### Your task
Of all the entries below, only the lines from the one with "Given: Click the" up to and including the one with "Image resolution: width=1533" are to be duplicated exactly.

### Stored data
◆ ◆ ◆ ◆ ◆ ◆ ◆

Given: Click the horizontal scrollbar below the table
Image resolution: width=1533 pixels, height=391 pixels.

◆ ◆ ◆ ◆ ◆ ◆ ◆

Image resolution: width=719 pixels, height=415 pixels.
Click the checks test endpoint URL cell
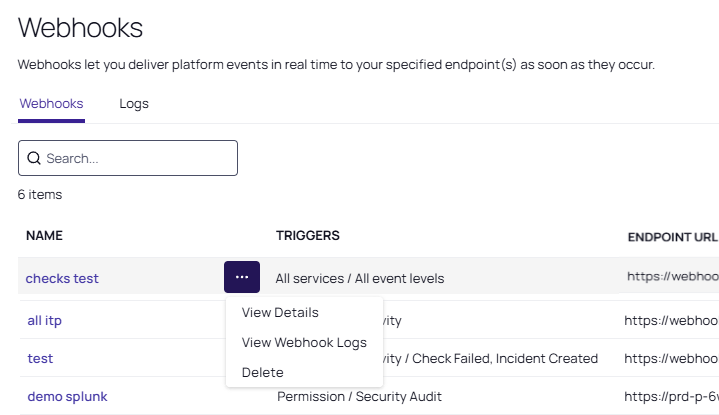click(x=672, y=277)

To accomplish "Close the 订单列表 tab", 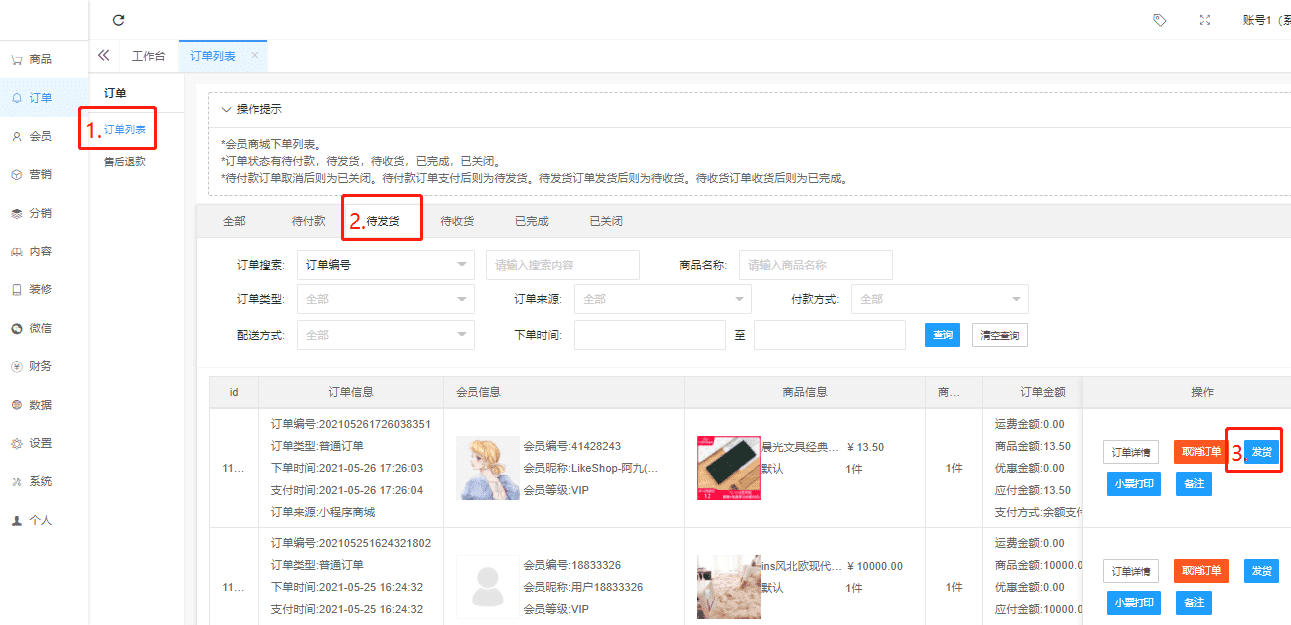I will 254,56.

◆ ◆ ◆ ◆ ◆ ◆ ◆

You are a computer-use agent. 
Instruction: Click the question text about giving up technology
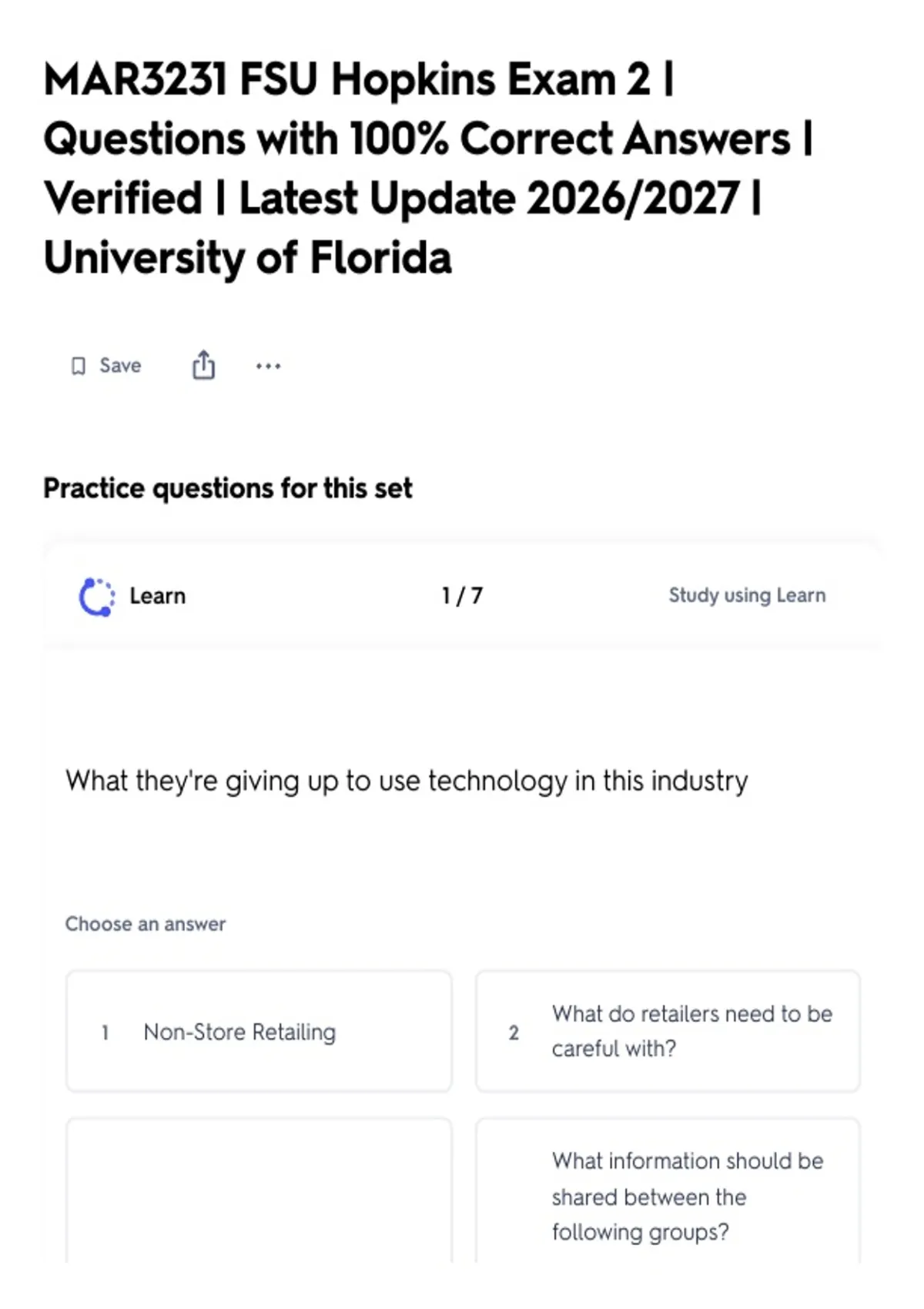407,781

◆ ◆ ◆ ◆ ◆ ◆ ◆

### Exercise answer
Given: Click the horizontal scrollbar below the table
Image resolution: width=1533 pixels, height=391 pixels.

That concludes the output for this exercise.